Lori McKenna records should come with a warning label - this product may cause uncontrollable weeping. Every generation has their best songwriters, and this unassuming mom from Massachusetts happens to be one of them. It's the kind of talent that wins Best Country Song Grammys in streaks. She took the trophy home in 2016 for co-penning "Girl Crush". Then in 2017, she won again for "Humble and Kind" (which she wrote herself). Some of the other years, she was at least nominated.
As an artist, McKenna has been dutifully releasing a record at a prolific clip about every other year. "The Balladeer" is her 11th album in the 2000s. She's found a superstar production partnership in Dave Cobb (who has a knack for befriending all the best songwriters alive). The McKenna and Cobb pairing with 2016's "The Bird and the Rifle" was hailed as a masterpiece. But 2018's "The Tree" was stunning in its own right. Add this record to another in the set of McKenna winners.

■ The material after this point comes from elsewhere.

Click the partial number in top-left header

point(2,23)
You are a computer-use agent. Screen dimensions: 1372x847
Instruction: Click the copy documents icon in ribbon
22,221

How does her magic work? Part of it is how songs will disguise themselves as being light and airy, then move you from the inside. With "Good Fight," the melody suggests a peppy and poppy love song. But when we meet the characters, locked in a long marriage, they're embroiled in an argument. That becomes a metaphor for how their lives together have been a test worth the fight.

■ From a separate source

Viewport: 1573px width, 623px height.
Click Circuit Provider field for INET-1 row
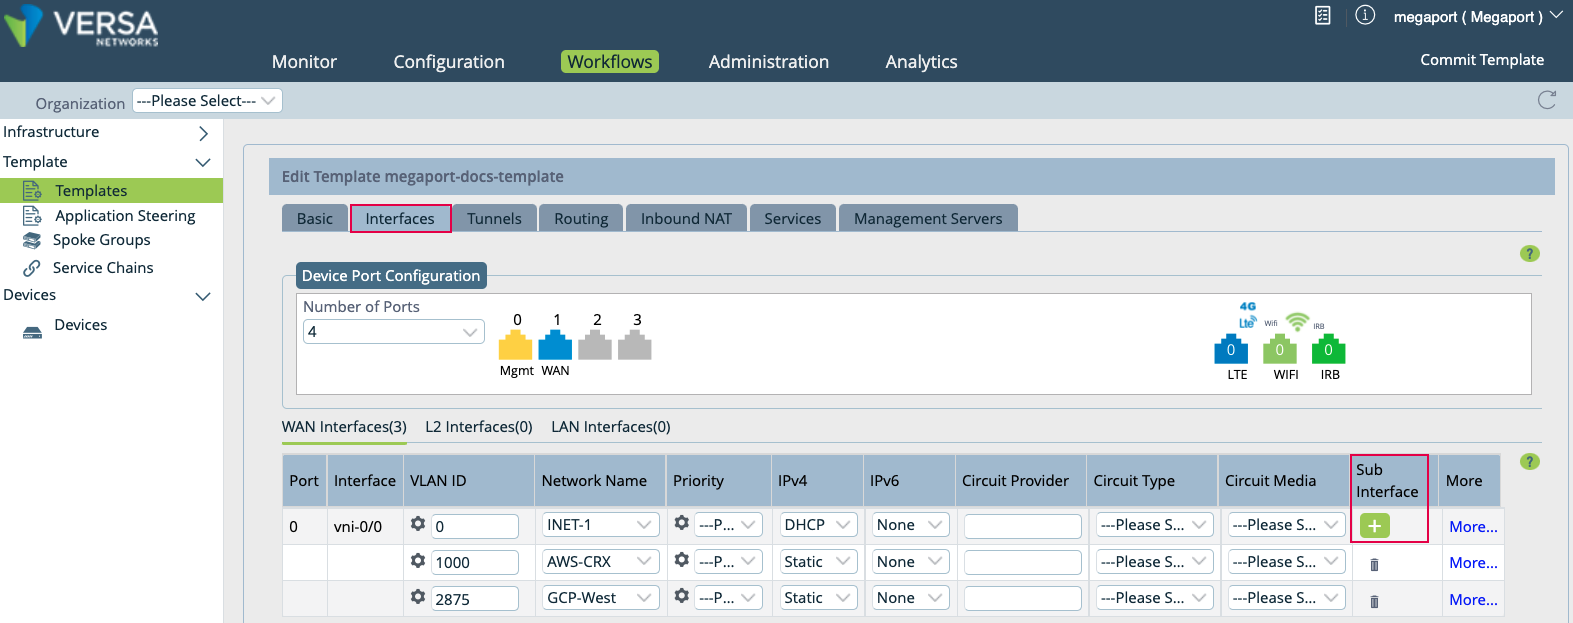coord(1022,526)

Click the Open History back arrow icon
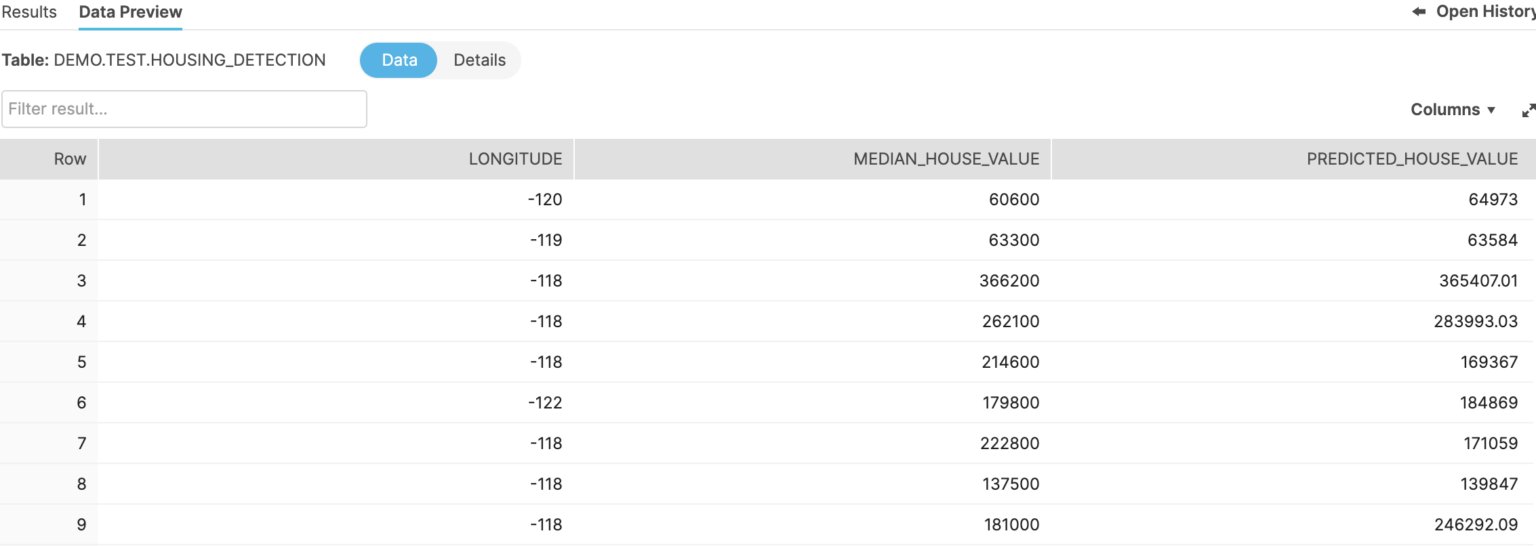(x=1418, y=12)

Simple and often acoustic musical accents abound to accompany the profound poetry. A few friends stop by, like the ladies from Little Big Town ("This Town Is a Woman") or the Love Junkies (a group of songwriters Hillary Lindsey, Liz Rose and McKenna) who helped sing and co-write a few of the stronger pieces of material (When You're My Age").
While that's all well and good (and so is McKenna's overlooked emotional singing), it's the mining of relationship in verse that's the star. McKenna doesn't wow you with her word choice. She uses plainspeak and tiny detail to ring with emotional resonance. She's aiming to find that secret heart where it lives in orbit with others. Maybe it's a sibling ("Marie") or a spouse ("Two Birds"). Maybe it's an old boyfriend, or your younger self - an absolute gem on this collection is "Stuck in High School". Here's a taste: You're always carrying around that kid/Whose picture's in the hallway, 18 and graduating/Did you ever make those dreams come true/Or is the kid still waiting?
This is a chance to sit in amazement and listen to a master songwriter who makes it look easy. Stock up on tissues. The label doesn't say it, but you've been warned.